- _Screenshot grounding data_

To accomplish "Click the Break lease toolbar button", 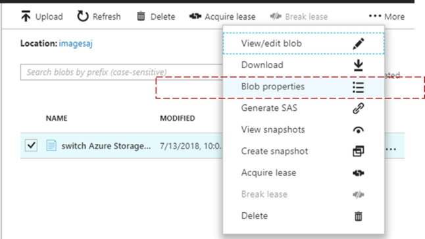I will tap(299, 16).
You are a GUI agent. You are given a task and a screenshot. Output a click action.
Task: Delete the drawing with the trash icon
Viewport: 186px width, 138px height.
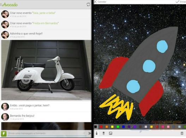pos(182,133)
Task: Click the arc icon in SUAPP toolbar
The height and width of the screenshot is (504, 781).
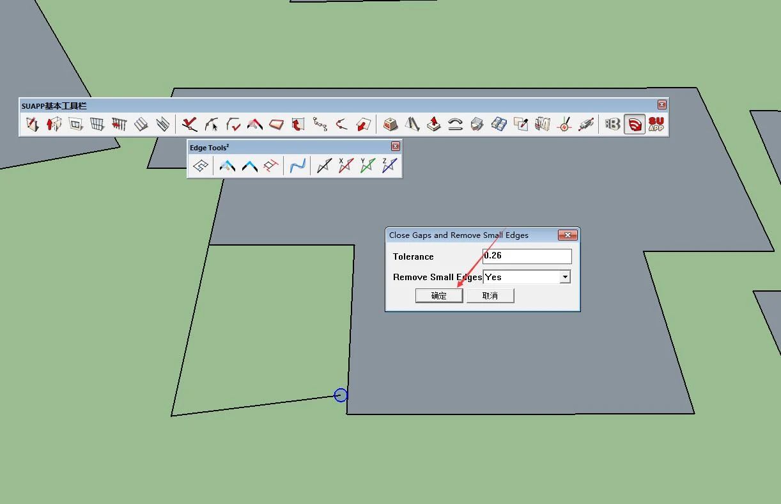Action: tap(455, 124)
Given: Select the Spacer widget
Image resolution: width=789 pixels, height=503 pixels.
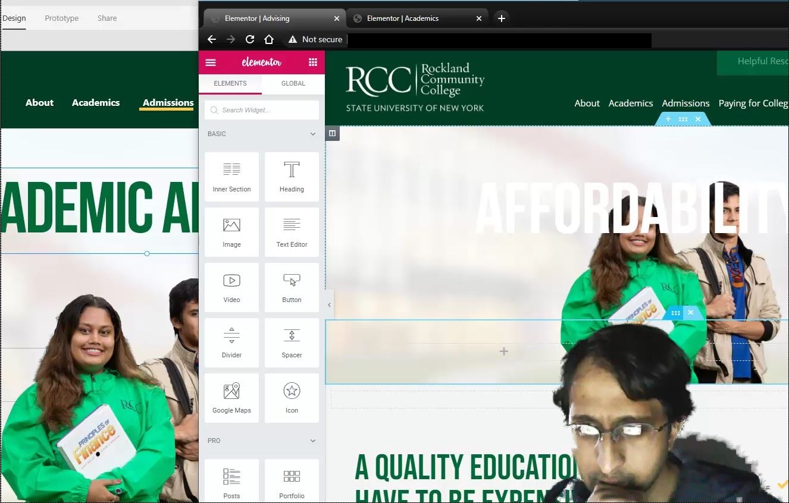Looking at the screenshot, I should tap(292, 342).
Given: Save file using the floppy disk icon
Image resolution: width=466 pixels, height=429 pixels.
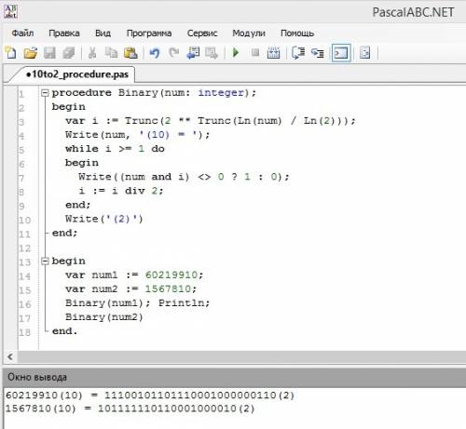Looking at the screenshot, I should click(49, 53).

- _What you have to do_
Where a line in the data contains the string "icon", add it to your count, and give only the final number.

- _Response area_
3